In the last several decades we've progressed into what the late Hyman Minsky predicted and described as a 'Ponzi-stage investment market.' He expected this to result any time an investment market enjoyed a long period of government-protected stability--
As institutional investors come to experience and expect that their investments will remain safe and profitable, they also realize that they can get a higher rate of return-- with reasonable safety-- from more short-sighted endeavors. If the investment eventually fails-- while they've enjoyed a high return on paper, and been promoted away from direct responsibility for the loss-- it's no blow to their careers. "Success" comes to be more and more defined by whether one can keep up with the pressures to take on high-yield, low-function investments. These are not investments in productive capacity or products, except for assets to be acquired via leveraged buyouts and sold off wastefully.

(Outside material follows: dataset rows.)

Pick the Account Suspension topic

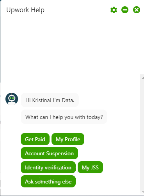click(49, 153)
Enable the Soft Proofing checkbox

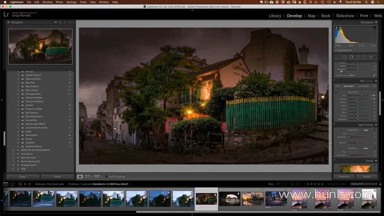[x=106, y=176]
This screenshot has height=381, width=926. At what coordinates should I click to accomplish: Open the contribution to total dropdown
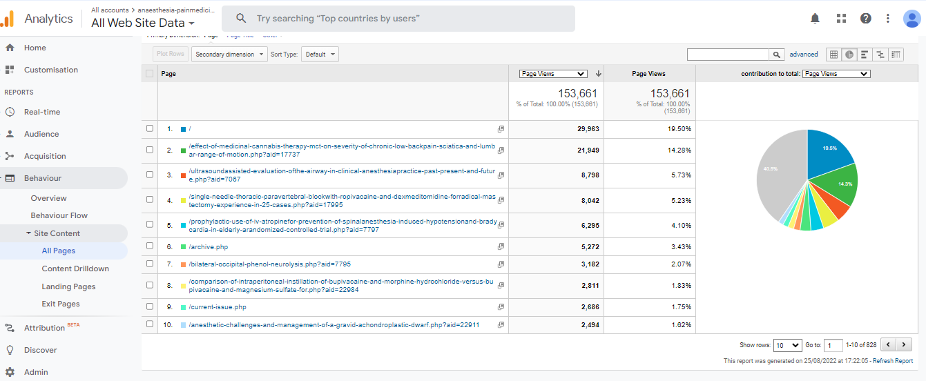(x=836, y=74)
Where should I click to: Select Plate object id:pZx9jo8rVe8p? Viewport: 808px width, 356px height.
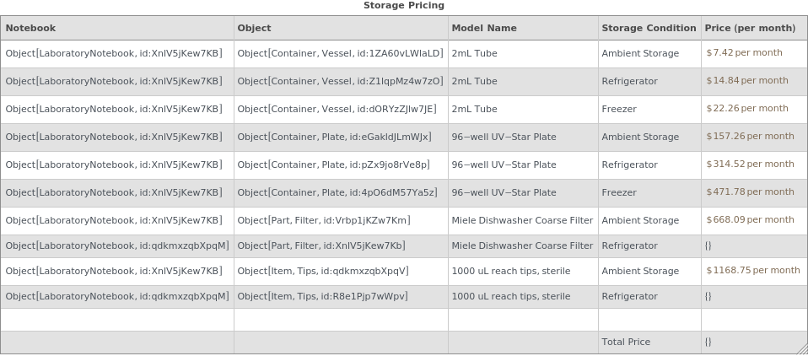coord(333,165)
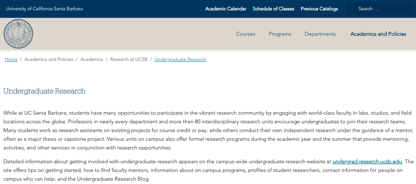416x184 pixels.
Task: Click the Undergraduate Research page heading
Action: 44,91
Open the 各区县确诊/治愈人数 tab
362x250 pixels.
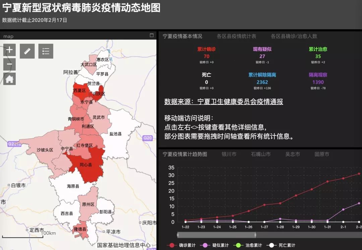coord(294,36)
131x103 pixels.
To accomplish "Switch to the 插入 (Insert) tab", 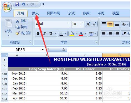I will pos(35,13).
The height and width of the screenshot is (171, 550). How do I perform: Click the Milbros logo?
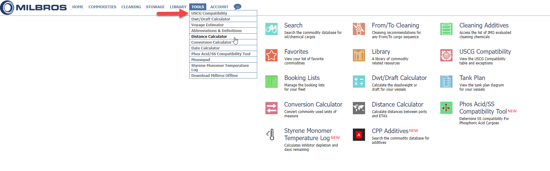[34, 8]
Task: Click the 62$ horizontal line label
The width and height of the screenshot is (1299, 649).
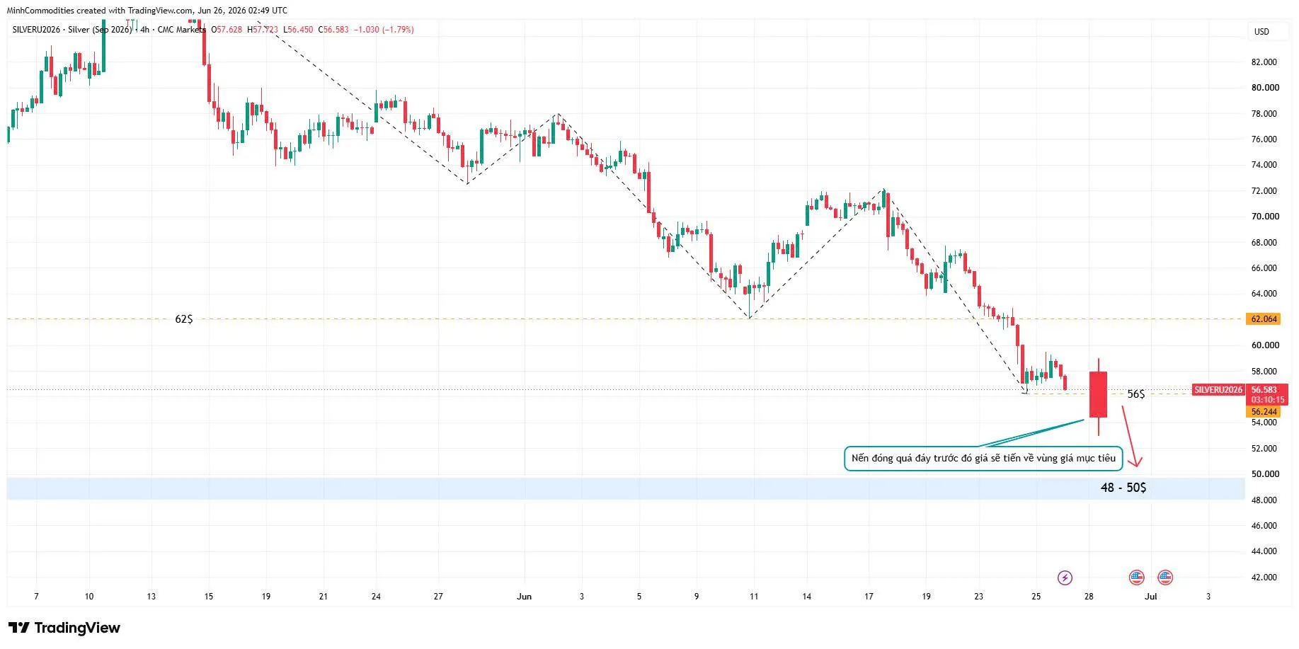Action: click(184, 319)
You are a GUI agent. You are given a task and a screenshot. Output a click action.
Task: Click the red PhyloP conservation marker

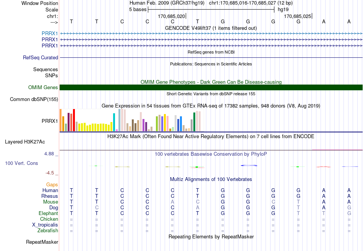(x=323, y=167)
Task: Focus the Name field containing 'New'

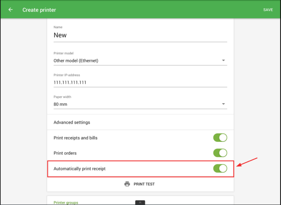Action: [140, 35]
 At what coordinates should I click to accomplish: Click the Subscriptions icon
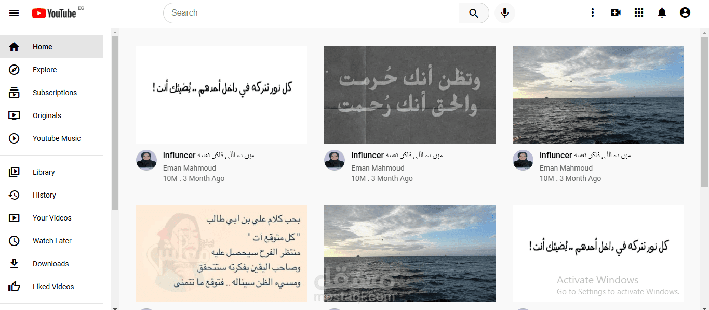point(15,93)
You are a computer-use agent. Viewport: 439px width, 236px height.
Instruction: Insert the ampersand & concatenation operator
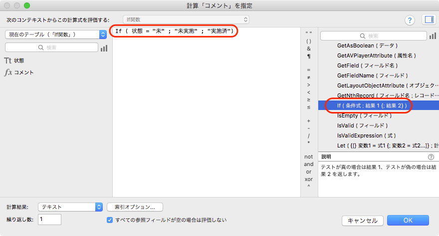(x=308, y=49)
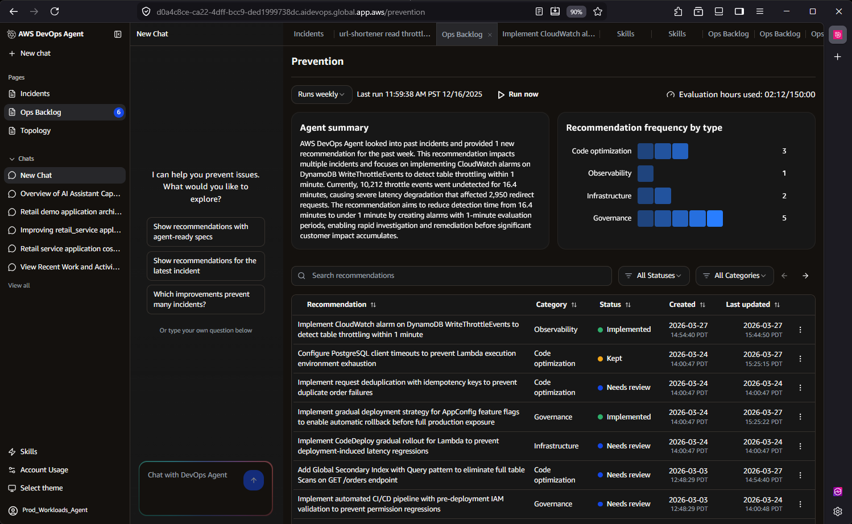852x524 pixels.
Task: Open the Skills panel in the sidebar
Action: (28, 451)
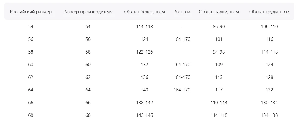300x128 pixels.
Task: Select Russian size 60 cell
Action: (31, 65)
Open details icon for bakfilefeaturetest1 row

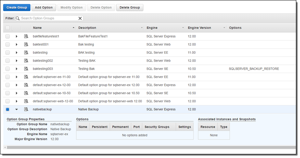(x=26, y=36)
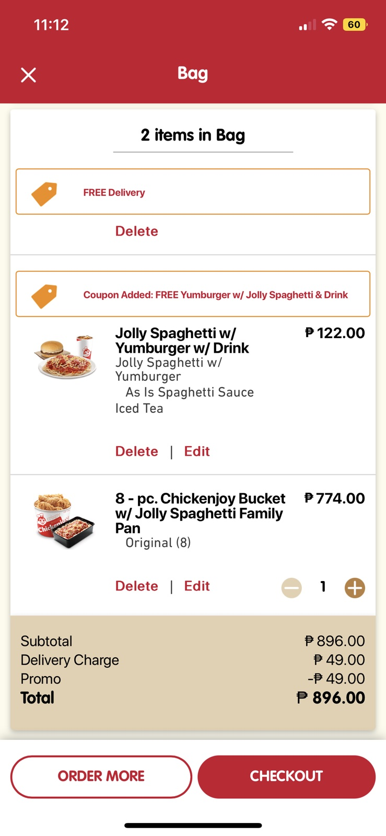Tap the Jolly Spaghetti w/ Yumburger title

click(x=182, y=341)
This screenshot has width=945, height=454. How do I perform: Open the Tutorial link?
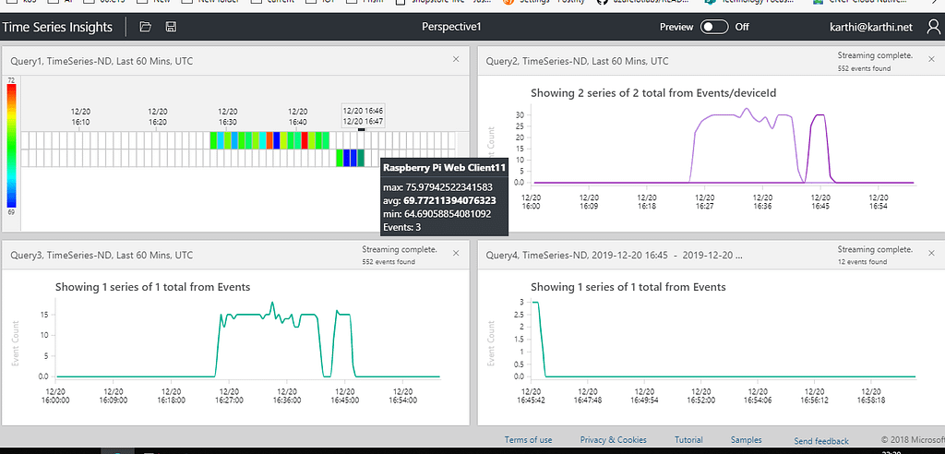click(x=688, y=440)
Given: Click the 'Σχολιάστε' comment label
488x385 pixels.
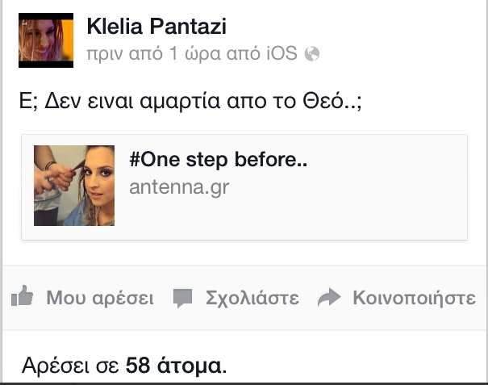Looking at the screenshot, I should coord(252,298).
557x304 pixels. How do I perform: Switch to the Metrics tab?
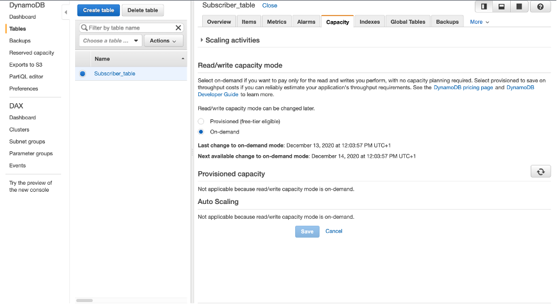click(277, 22)
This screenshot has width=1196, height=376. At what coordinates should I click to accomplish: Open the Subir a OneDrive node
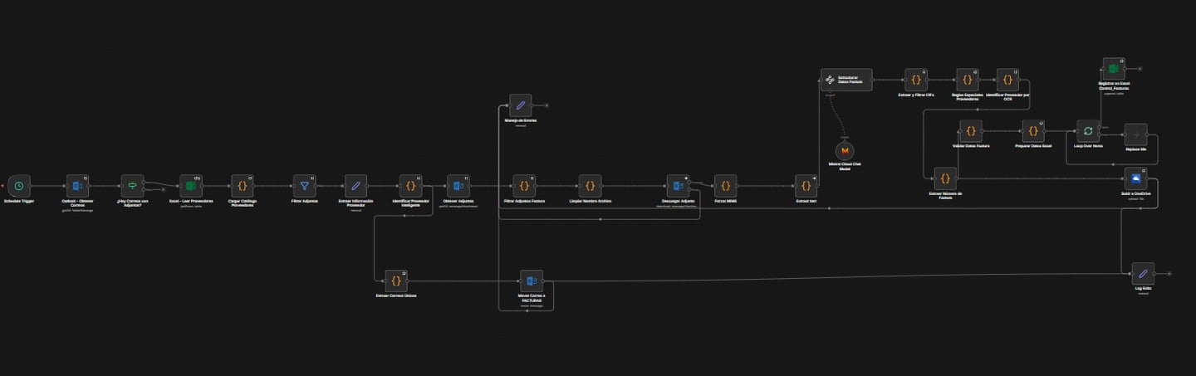point(1135,178)
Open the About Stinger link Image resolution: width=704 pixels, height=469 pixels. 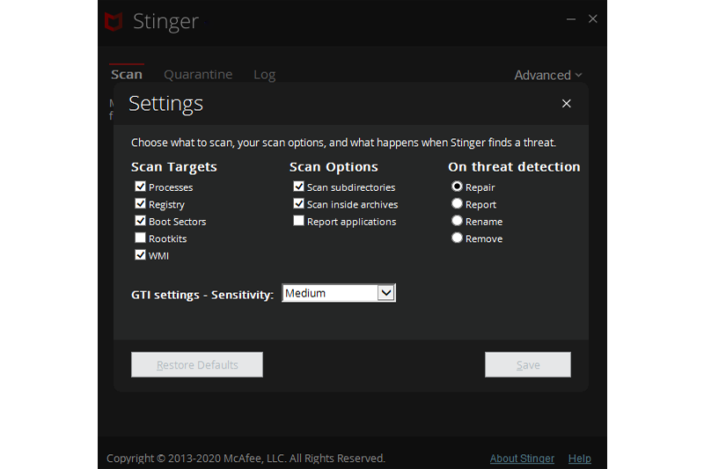tap(522, 458)
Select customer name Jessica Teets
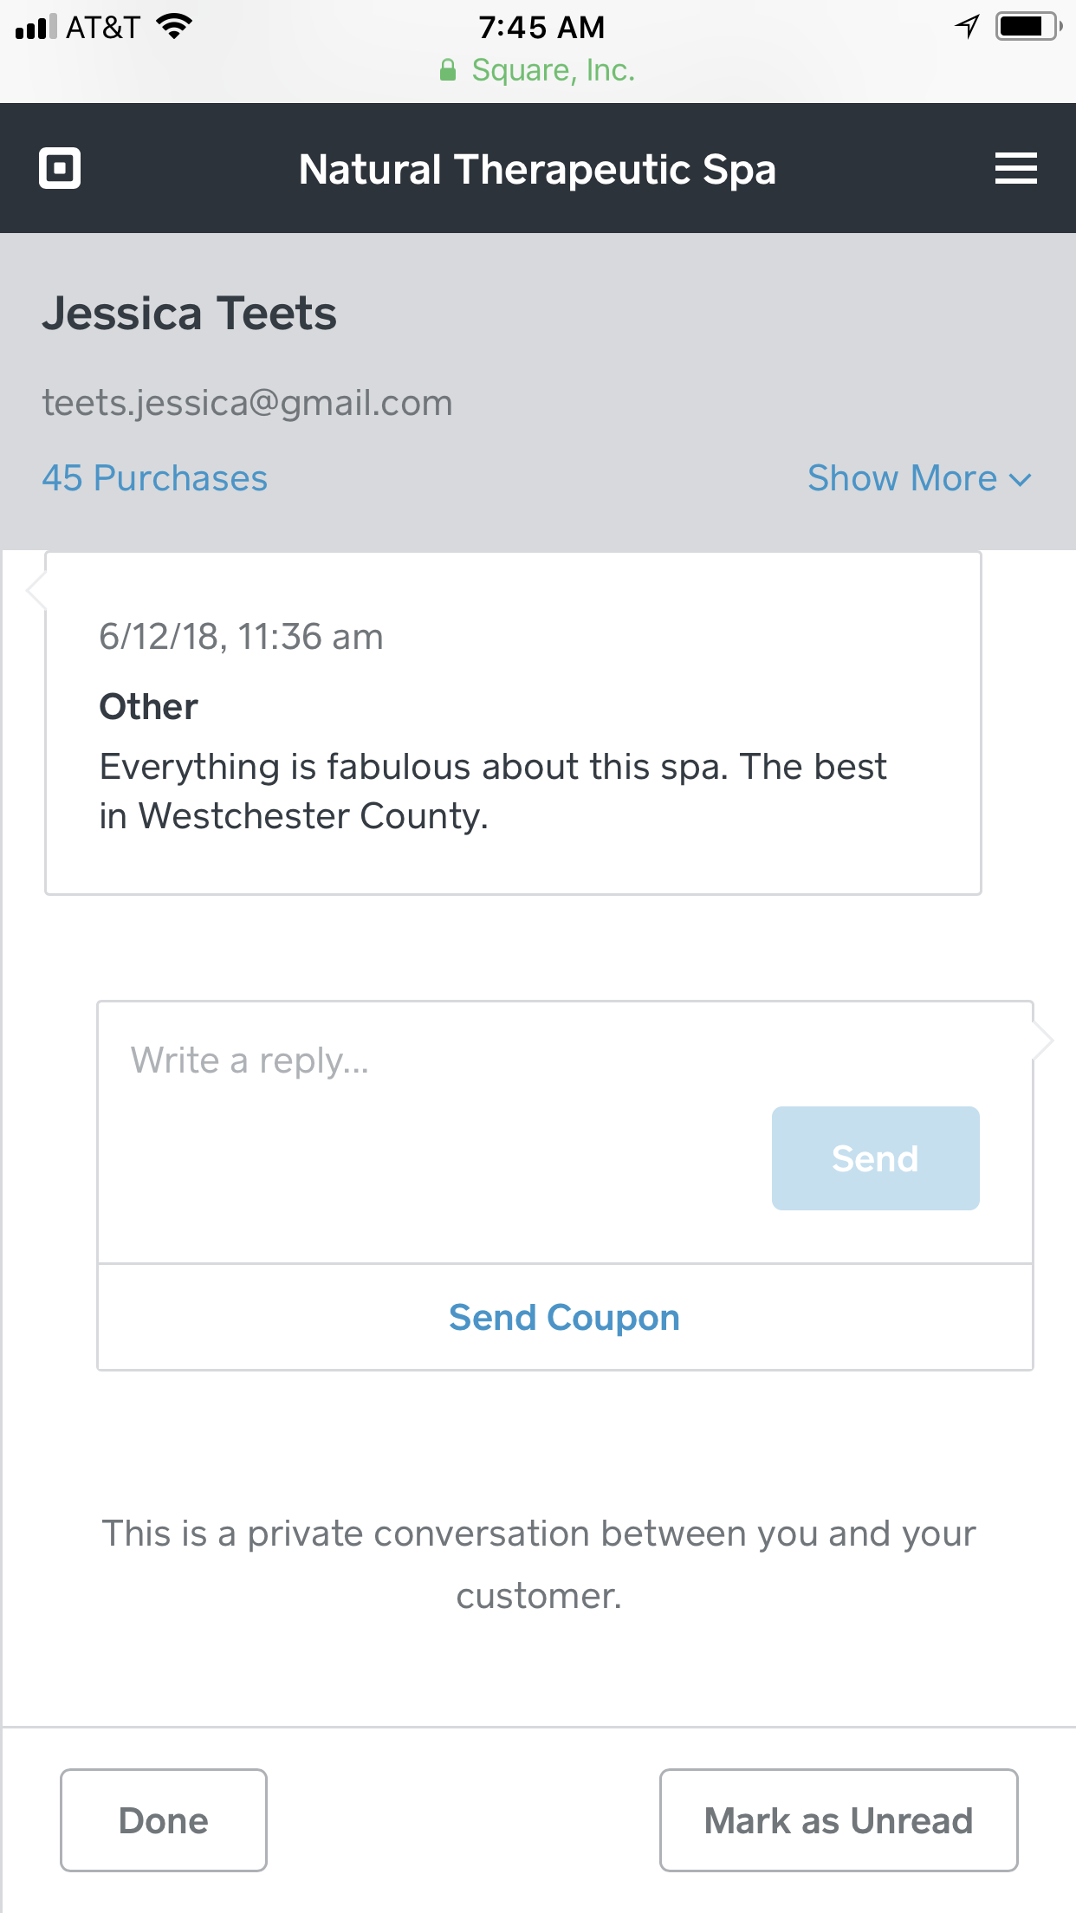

As real estate, the object is not for use, but for resale, legal forms of tax evasion, acquisition of more for the same purposes-- as exemplified in that old S&L bubble, where "trading a dead horse for a dead cow" was considered smart business. Most of the wealth moving around is purely electrical-- A few years ago, one objective measure showed about $1000 changing hands in the "FIRE" sector (financial, insurance, and real estate) for every dollar going into real world goods and services.
A system that overwhelming rewards short-term success and penalizes long-term, steady usefulness-- presents what the old political economists called "a moral hazard."
If you look at American performance-- in industry, public goods, media, political and social policy-- over these decades, can you truly deny that short-sighted, greedy, corrupt and irresponsible influences have triumphed everywhere? Are we in reasonable doubt as to the sources of the money that paid for those results?
Friends, of course, are putting their money into prudent and constructive endeavors, right? Well, no; they may settle for a low rate of return from non-military companies-- but these companies have funds, and need to invest whatever isn't in immediate use, and can't afford to have those funds lose relative value... My own Meeting's reserves lost about 1/3 their original value in the last crash. How much in the next? Do you really think that won't come soon?
Real investment means knowing what your money will be used for, who will use it, and how. Anything else is gambling. It's gambling merely for security and a modest return, but that's not a qualitative difference.
This is not a faith-based way of supporting Good Works-- unless that faith has been placed in something less than sacred. The money we raise and spend is not a fit measure of our contribution; the sweat and thought and human contact we're led to provide directly-- is of far more value. Reserves are for buying someone else's work.
Can we trust God to lead us into our own forms of right action, and to support us in them as needed? Dorothy Day did it that way, as a matter of principle. What's our principle in this?